## Requirements:
Write out every line of the records below as a numbered list, leaving out the blank lines.

## Data provided:

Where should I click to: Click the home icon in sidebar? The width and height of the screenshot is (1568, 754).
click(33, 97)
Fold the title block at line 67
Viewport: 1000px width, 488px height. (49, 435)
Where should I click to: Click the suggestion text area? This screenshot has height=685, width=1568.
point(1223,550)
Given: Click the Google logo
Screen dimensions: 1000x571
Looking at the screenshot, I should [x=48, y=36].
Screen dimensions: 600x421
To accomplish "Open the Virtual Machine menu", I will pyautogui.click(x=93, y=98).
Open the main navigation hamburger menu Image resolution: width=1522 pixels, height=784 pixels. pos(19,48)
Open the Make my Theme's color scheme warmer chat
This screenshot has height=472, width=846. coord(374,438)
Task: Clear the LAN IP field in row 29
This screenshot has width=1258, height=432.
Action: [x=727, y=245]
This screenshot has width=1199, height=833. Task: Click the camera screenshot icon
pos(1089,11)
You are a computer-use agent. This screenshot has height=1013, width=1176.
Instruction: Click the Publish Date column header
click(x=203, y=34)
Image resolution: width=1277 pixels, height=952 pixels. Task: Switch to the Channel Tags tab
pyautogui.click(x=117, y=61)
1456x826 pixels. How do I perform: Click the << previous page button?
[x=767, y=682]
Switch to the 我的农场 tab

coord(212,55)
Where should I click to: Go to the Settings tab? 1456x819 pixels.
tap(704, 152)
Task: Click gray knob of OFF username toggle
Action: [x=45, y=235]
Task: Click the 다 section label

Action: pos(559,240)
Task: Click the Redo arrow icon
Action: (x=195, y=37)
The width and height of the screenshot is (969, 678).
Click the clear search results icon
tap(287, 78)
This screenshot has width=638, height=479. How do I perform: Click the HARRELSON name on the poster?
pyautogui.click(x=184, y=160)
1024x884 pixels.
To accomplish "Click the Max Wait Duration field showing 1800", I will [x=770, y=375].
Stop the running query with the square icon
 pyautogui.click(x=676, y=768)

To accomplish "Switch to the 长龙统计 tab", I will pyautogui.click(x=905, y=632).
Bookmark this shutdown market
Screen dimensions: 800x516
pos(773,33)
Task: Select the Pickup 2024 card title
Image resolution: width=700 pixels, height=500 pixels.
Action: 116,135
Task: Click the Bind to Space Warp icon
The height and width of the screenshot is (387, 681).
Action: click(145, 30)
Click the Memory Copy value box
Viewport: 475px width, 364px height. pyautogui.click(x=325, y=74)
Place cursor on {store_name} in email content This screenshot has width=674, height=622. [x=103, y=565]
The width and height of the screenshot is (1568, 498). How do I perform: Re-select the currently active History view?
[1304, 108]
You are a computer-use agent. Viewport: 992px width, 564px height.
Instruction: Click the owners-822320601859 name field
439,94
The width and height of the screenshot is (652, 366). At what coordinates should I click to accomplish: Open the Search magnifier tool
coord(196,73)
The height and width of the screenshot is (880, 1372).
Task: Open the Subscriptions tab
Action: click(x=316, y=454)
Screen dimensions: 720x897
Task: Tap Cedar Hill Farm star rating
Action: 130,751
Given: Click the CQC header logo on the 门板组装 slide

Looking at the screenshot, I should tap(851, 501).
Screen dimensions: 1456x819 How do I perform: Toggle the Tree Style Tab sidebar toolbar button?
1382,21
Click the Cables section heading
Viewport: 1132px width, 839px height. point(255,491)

## Solution to the exercise:
1. Where should I click to: Click the home icon in sidebar? The width and height of the screenshot is (1568, 754).
2. click(33, 97)
3. Fold the title block at line 67
4. Viewport: 1000px width, 488px height. (49, 435)
5. Where should I click to: Click the suggestion text area? This screenshot has height=685, width=1568.
6. point(1223,550)
7. Given: Click the Google logo
8. Screen dimensions: 1000x571
9. Looking at the screenshot, I should [x=48, y=36].
10. Screen dimensions: 600x421
11. To accomplish "Open the Virtual Machine menu", I will pyautogui.click(x=93, y=98).
12. Open the main navigation hamburger menu Image resolution: width=1522 pixels, height=784 pixels. pos(19,48)
13. Open the Make my Theme's color scheme warmer chat
14. This screenshot has height=472, width=846. coord(374,438)
15. Task: Clear the LAN IP field in row 29
16. This screenshot has width=1258, height=432.
17. Action: [x=727, y=245]
18. This screenshot has width=1199, height=833. Task: Click the camera screenshot icon
19. pos(1089,11)
20. You are a computer-use agent. This screenshot has height=1013, width=1176.
21. Instruction: Click the Publish Date column header
22. click(x=203, y=34)
23. Image resolution: width=1277 pixels, height=952 pixels. Task: Switch to the Channel Tags tab
24. pyautogui.click(x=117, y=61)
25. 1456x826 pixels. How do I perform: Click the << previous page button?
26. [x=767, y=682]
27. Switch to the 我的农场 tab
28. coord(212,55)
29. Where should I click to: Go to the Settings tab? 1456x819 pixels.
30. tap(704, 152)
31. Task: Click gray knob of OFF username toggle
32. Action: [x=45, y=235]
33. Task: Click the 다 section label
34. Action: pos(559,240)
35. Task: Click the Redo arrow icon
36. Action: (x=195, y=37)
37. The width and height of the screenshot is (969, 678).
38. Click the clear search results icon
39. tap(287, 78)
40. This screenshot has width=638, height=479. How do I perform: Click the HARRELSON name on the poster?
41. pyautogui.click(x=184, y=160)
42. 1024x884 pixels.
43. To accomplish "Click the Max Wait Duration field showing 1800", I will [x=770, y=375].
44. Stop the running query with the square icon
45.  pyautogui.click(x=676, y=768)
46. To accomplish "Switch to the 长龙统计 tab", I will pyautogui.click(x=905, y=632).
47. Bookmark this shutdown market
48. Screen dimensions: 800x516
49. pos(773,33)
50. Task: Select the Pickup 2024 card title
51. Image resolution: width=700 pixels, height=500 pixels.
52. Action: 116,135
53. Task: Click the Bind to Space Warp icon
54. The height and width of the screenshot is (387, 681).
55. Action: click(145, 30)
56. Click the Memory Copy value box
57. Viewport: 475px width, 364px height. pyautogui.click(x=325, y=74)
58. Place cursor on {store_name} in email content This screenshot has width=674, height=622. [x=103, y=565]
59. The width and height of the screenshot is (1568, 498). How do I perform: Re-select the currently active History view?
60. [1304, 108]
61. You are a computer-use agent. Viewport: 992px width, 564px height.
62. Instruction: Click the owners-822320601859 name field
63. 439,94
64. The width and height of the screenshot is (652, 366). At what coordinates should I click to accomplish: Open the Search magnifier tool
65. coord(196,73)
66. The height and width of the screenshot is (880, 1372).
67. Task: Open the Subscriptions tab
68. Action: click(x=316, y=454)
69. Screen dimensions: 720x897
70. Task: Tap Cedar Hill Farm star rating
71. Action: 130,751
72. Given: Click the CQC header logo on the 门板组装 slide
73. Looking at the screenshot, I should tap(851, 501).
74. Screen dimensions: 1456x819 How do I perform: Toggle the Tree Style Tab sidebar toolbar button?
75. 1382,21
76. Click the Cables section heading
77. Viewport: 1132px width, 839px height. point(255,491)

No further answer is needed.